Data extract:
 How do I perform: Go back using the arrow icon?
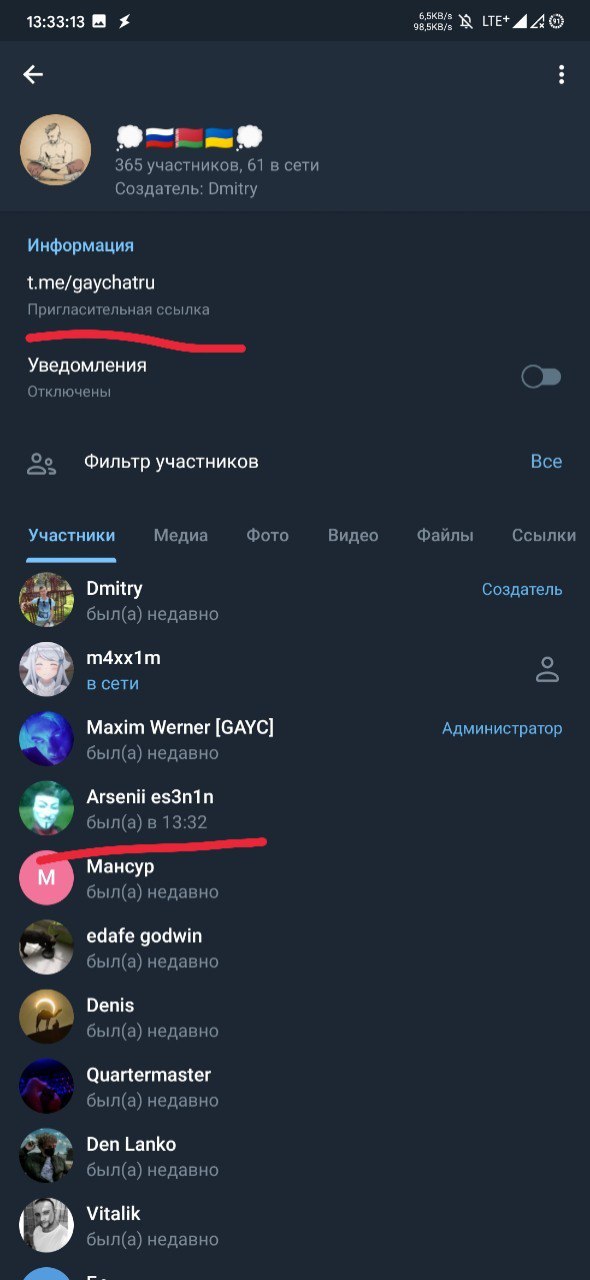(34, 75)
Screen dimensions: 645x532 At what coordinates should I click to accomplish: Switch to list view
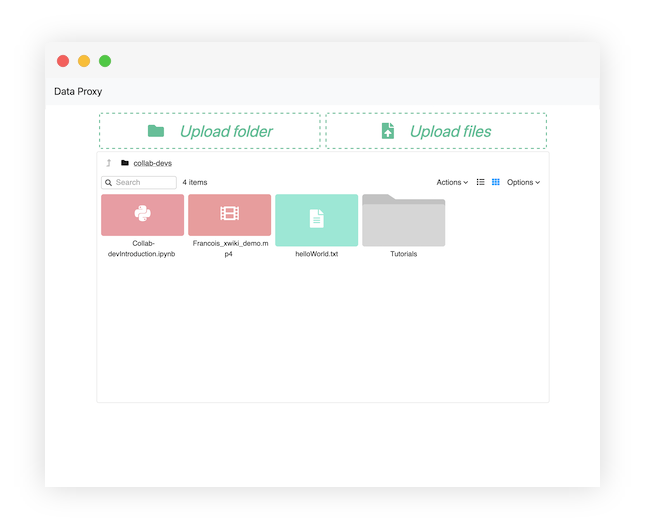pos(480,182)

---

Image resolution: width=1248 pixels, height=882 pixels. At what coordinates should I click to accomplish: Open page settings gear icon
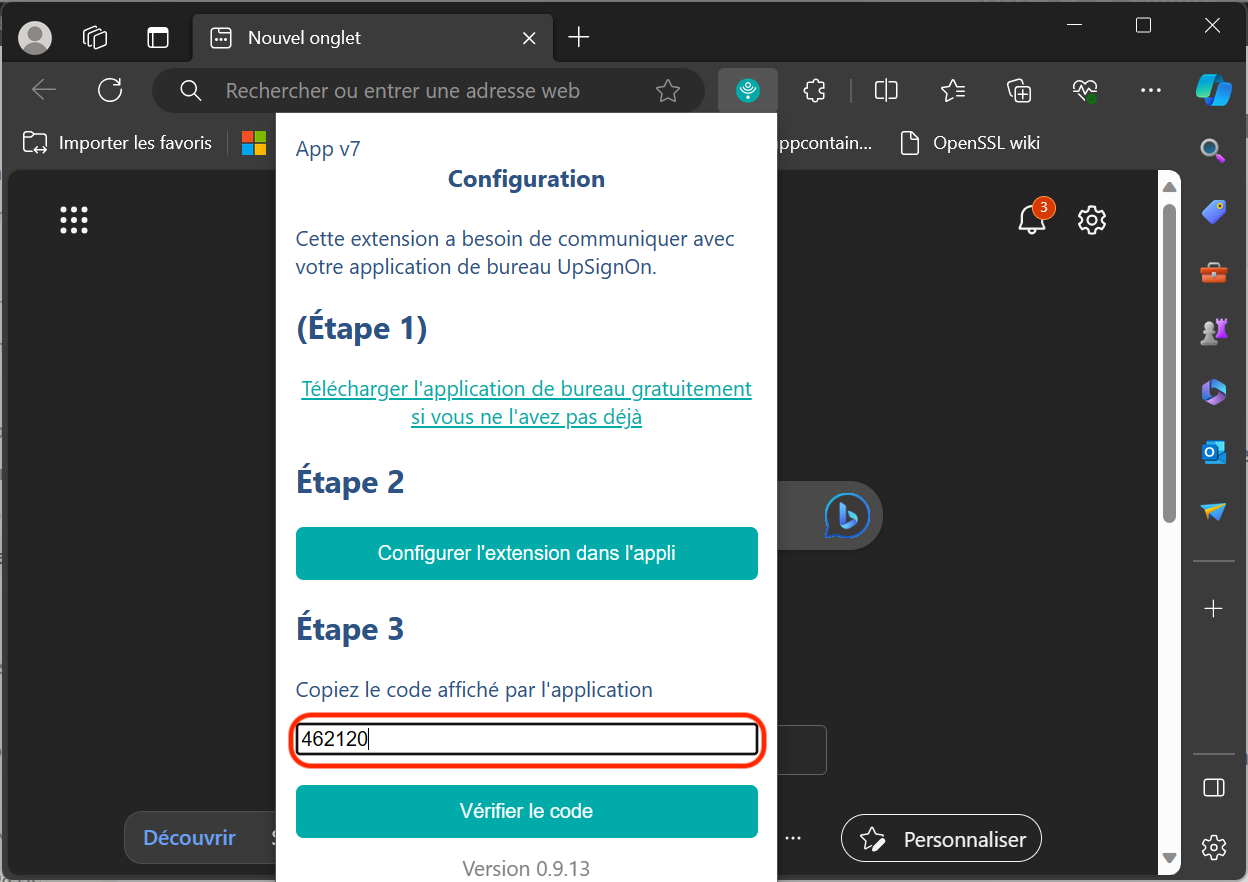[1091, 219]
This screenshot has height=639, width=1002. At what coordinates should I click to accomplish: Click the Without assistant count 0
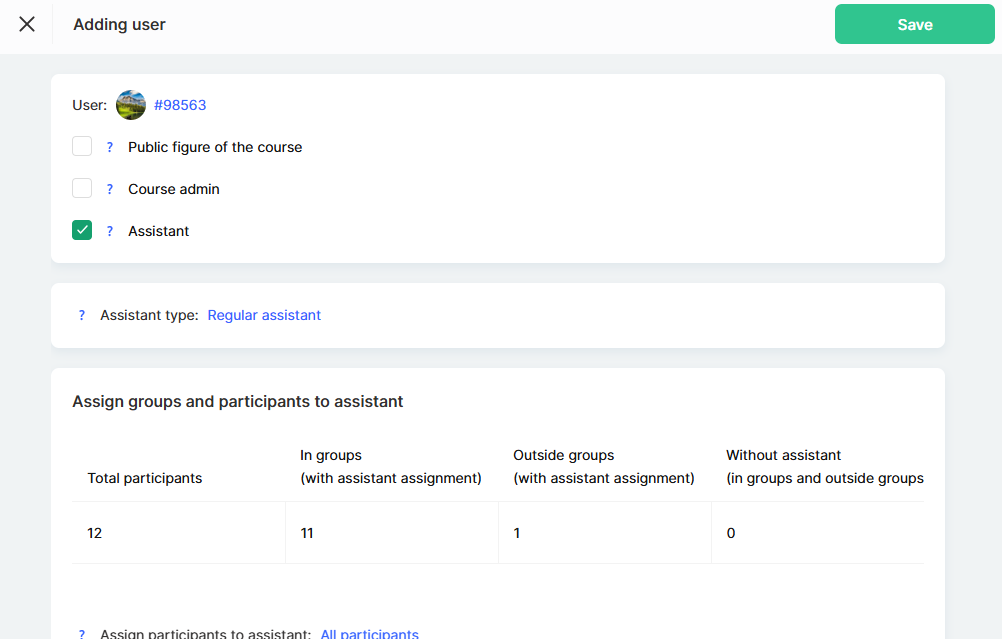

Exercise:
Using the records above, repeat exactly the run of lines that starts with the line with "Image resolution: width=1248" and goes on through the line with "This screenshot has"; omit each picture.

Response:
Image resolution: width=1248 pixels, height=882 pixels. At what coordinates should I click to accomplish: Open page settings gear icon
[1091, 219]
This screenshot has height=639, width=1002. At what coordinates should I click to accomplish: Click the Without assistant count 0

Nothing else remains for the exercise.